Gold has been re-monetised by China and Russia after being de-monetised by Nixon in August 1971. So this time is different.

Very different:

Gold was always priced in every currency, but oil was always only priced in USD. So before CNY oil, if gold began rising in CNY but not USD, that meant CNY was falling against USD making China’s oil import bill more expensive (because oil was only priced in USD) running down China’s USD reserves to import oil. If China’s USD reserves ran too low, China would have a currency crisis like that seen in the late 1990s in SE Asia.

As such, oil in USD was the key systemic lynchpin. Now, let’s look at this with oil priced in CNY per above:

If gold rises in CNY when CNY can buy oil (and other commodities), it means gold buys MORE oil in CNY than it does in USD. Once this happens, gold tonnage and oil volumes will move to China. This will continue to happen until either western gold vaults are emptied or gold prices begin to rise in USD terms to allow the USD Gold/Oil Ratio (GoR) to match the CNY GoR.

And what are we currently seeing in London with physical gold? Empty.

But as of yet, there is still little mainstream awareness that it is CNY oil and gas that is ALLOWING China to take control of the gold price and more importantly, the second derivative of China controlling the gold price remains poorly understood:

If China controls USD gold prices, China can influence USD inflation expectations over time.

Screenshot 2025-03-03 at 1.52.18 PM.png


If China can influence USD inflation expectations, China can influence UST rates.

If China can influence UST rates, China can weaponize the US’ record debt/GDP and deficit/GDP against the US essentially forcing US policymakers to either slash US Entitlements and Defense to pay interest or to find a new source of balance sheet to finance US deficits (QE, YCC, bank SLR exemptions for USTs), which will weaken the USD and send US inflation to new secular highs.

Now of course, Musk under Trump is on the loose trying to cut US spending.

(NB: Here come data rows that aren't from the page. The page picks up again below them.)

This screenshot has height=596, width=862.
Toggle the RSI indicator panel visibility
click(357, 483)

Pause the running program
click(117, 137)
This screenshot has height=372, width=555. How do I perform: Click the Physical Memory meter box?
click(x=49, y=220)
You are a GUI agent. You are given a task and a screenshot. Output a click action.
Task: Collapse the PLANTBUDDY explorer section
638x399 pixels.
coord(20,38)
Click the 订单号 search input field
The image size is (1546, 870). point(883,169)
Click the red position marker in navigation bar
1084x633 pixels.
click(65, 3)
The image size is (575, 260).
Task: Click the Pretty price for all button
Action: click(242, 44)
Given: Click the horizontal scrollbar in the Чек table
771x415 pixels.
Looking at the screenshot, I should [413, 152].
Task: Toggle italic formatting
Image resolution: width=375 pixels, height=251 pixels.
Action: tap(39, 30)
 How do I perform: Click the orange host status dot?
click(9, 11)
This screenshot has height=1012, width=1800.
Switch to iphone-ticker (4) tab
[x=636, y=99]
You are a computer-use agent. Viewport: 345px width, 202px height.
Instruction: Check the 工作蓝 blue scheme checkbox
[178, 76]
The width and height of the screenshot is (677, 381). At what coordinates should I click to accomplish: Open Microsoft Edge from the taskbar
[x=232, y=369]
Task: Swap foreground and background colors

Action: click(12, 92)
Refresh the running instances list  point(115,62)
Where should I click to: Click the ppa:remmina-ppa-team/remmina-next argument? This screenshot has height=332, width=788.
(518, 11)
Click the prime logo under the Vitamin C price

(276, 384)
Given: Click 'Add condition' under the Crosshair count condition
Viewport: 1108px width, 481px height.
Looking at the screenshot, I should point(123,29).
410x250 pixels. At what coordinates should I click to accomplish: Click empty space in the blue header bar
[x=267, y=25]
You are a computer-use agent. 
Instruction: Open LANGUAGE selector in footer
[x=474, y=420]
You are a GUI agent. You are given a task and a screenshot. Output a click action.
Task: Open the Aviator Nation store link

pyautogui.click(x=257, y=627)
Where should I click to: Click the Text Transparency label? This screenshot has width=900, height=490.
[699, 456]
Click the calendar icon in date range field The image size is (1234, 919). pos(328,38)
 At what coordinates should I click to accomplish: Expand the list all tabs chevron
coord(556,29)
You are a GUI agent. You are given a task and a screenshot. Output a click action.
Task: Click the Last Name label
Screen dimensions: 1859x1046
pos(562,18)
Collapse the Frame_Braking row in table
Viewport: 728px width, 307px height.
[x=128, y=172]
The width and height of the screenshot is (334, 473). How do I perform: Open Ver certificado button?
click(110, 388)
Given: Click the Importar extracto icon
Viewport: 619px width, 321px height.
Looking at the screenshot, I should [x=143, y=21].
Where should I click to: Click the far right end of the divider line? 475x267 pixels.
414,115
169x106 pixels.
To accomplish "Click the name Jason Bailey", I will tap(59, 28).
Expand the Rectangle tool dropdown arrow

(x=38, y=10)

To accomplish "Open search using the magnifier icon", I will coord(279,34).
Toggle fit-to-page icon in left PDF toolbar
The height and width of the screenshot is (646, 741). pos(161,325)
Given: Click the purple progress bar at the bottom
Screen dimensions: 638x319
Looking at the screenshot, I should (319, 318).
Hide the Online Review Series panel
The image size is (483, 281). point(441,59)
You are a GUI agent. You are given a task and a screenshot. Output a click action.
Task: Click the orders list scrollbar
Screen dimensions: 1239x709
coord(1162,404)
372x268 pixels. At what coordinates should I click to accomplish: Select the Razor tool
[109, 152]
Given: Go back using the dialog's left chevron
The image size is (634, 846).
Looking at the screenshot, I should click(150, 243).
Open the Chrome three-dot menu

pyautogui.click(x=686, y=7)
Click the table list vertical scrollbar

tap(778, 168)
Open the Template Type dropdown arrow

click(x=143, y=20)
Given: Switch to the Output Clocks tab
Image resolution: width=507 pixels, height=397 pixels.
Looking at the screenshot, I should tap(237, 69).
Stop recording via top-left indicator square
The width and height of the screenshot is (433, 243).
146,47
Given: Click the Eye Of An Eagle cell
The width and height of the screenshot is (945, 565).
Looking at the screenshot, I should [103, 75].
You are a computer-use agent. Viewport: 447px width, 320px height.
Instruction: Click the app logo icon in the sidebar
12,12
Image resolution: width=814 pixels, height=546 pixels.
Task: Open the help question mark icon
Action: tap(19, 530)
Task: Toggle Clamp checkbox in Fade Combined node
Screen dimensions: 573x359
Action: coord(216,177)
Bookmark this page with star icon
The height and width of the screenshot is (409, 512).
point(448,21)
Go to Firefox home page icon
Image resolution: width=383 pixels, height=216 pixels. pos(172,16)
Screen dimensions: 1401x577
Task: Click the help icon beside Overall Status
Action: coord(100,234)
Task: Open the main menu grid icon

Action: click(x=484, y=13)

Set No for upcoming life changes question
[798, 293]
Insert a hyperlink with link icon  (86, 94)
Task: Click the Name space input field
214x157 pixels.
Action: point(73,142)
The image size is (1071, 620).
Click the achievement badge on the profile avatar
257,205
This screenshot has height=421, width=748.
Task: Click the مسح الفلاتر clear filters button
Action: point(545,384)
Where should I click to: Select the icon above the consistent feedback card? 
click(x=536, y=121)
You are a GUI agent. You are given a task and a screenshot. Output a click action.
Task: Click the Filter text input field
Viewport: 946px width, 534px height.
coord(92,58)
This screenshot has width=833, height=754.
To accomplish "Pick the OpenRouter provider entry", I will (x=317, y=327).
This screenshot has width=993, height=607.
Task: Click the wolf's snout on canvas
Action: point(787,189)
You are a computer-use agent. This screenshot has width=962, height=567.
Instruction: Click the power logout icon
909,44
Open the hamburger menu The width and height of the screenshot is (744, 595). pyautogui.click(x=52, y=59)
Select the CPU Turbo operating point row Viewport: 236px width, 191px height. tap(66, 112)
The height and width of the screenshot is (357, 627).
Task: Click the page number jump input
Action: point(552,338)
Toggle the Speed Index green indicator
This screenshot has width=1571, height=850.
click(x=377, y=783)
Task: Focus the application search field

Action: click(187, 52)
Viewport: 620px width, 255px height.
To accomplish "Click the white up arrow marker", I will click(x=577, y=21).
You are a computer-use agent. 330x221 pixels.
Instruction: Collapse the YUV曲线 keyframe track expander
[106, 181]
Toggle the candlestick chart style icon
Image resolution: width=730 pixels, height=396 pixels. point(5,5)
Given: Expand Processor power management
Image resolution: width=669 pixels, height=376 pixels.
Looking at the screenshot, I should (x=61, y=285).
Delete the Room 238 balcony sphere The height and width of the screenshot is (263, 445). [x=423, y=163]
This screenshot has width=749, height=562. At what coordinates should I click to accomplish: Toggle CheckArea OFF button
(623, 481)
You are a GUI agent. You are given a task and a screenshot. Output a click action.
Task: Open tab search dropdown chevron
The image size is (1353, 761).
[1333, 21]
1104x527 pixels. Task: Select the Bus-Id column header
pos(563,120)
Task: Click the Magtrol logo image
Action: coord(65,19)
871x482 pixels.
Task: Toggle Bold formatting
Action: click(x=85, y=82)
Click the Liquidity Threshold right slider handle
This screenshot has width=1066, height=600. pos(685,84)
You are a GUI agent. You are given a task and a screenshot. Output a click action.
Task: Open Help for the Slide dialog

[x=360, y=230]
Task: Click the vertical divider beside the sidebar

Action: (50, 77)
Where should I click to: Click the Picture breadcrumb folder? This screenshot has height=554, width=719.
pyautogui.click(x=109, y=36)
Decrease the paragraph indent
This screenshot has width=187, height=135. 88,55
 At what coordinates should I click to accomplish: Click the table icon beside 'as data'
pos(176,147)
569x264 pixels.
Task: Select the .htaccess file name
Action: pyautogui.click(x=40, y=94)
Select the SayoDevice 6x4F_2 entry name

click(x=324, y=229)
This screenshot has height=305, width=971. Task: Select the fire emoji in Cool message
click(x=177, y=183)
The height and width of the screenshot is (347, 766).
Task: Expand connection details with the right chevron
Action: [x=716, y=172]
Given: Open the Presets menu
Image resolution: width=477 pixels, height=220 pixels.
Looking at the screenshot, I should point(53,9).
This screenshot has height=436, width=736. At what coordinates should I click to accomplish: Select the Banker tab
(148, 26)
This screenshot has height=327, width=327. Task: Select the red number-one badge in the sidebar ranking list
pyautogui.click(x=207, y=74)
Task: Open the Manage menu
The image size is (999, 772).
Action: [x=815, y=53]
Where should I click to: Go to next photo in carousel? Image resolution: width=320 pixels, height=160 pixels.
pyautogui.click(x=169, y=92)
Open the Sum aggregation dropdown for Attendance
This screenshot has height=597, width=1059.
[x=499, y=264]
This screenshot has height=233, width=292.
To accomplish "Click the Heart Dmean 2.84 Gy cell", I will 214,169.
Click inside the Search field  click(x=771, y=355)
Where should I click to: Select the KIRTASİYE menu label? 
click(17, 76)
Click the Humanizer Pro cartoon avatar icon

There is a problem however: cutting spending, before you restructure the debt, will cause debt/GDP to collapse, which is happening as I type:

Screenshot 2025-03-03 at 2.11.22 PM.png

Which is a problem.

All of this is made possible because Russia is willing to sell oil to China in CNY! Gold is re-becoming an oil currency. As it does, “oil fitting into gold” when oil is some 12-15x the size of gold markets globally should continue to drive gold higher.

A couple of technical charts, just cause they are fun:

Screen Shot 2024-08-17 at 8.35.40 AM.pngScreenshot 2025-03-03 at 1.41.04 PM.png

So the technical signal for the move higher occurred in 2024. I did post this chart at the time, just find the post somewhere in January 2024 DDD.

What an entry if you were simply looking to trade this.